Pandit was to receive $10 million simply for ensuring risk management was sound, promoting a culture of responsible finance and developing a good team. He was due at least $6 million more if pre-tax earnings at Citicorp, the bank’s core operations, totaled $12 billion between 2011 and 2012 – a 60 percent drop from 2010. They weren’t exactly the sort of goals that inspire hard work.

Under the new plan, executives must meet hard financial targets for the operations they oversee – including revenue, net income, operating efficiency and return on Basel III capital – to earn a bonus. Thirty percent of the payout will be delivered in the form of performance share units that can only be cashed in if Citigroup hits certain hurdles on both return on assets and total shareholder returns.

While the broad structure looks good, certain thresholds don’t. The return on assets target of 0.85 percent is more than double the 0.4 percent achieved last year. Strip out one-off items like accounting hits and restructuring charges, however, and the return was 0.64 percent.

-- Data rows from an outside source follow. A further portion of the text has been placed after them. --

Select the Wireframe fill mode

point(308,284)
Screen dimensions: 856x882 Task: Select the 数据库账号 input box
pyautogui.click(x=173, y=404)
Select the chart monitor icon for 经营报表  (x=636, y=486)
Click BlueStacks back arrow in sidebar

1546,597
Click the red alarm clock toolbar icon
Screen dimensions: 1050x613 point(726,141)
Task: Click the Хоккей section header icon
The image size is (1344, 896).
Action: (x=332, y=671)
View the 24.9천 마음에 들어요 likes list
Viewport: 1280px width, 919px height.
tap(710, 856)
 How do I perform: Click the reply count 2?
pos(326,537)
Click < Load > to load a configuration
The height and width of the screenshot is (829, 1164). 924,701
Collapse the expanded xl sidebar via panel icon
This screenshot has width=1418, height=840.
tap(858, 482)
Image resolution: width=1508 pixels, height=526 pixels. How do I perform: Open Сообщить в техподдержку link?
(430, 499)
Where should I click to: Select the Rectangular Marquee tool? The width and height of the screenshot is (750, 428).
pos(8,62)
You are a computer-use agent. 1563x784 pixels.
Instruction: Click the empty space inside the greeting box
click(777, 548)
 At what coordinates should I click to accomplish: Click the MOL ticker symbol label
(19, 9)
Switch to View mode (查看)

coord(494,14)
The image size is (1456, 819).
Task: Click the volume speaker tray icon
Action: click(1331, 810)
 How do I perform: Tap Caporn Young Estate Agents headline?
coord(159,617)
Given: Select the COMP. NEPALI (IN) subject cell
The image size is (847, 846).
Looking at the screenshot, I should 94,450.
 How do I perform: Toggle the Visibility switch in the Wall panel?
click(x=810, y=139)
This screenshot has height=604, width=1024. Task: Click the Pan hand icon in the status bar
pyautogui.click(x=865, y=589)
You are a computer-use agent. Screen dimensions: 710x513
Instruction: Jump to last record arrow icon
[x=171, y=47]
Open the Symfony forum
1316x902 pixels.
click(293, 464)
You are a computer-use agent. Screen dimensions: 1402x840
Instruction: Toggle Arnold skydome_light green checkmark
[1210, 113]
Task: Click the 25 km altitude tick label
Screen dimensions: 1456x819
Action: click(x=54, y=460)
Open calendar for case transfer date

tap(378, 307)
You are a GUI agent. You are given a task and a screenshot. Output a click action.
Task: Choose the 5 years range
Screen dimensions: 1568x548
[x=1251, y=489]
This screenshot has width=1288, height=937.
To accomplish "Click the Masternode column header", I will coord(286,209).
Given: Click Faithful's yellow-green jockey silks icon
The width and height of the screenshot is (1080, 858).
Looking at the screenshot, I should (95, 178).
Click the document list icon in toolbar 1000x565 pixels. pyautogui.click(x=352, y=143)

The drag from Citi Holdings, which houses the assets the bank is trying to unload, will keep shrinking. Assume $30 billion a year goes through 2015. All else being equal, apply that to the Thomson Reuters consensus forecasts for net income and voilà, the 0.85 percent hurdle is met.

Of course, the return on assets counts for naught if total shareholder returns don’t beat half the board-appointed peer group of eight big banks. It’s just that at this stage Citi and its shareholders ought to expect better.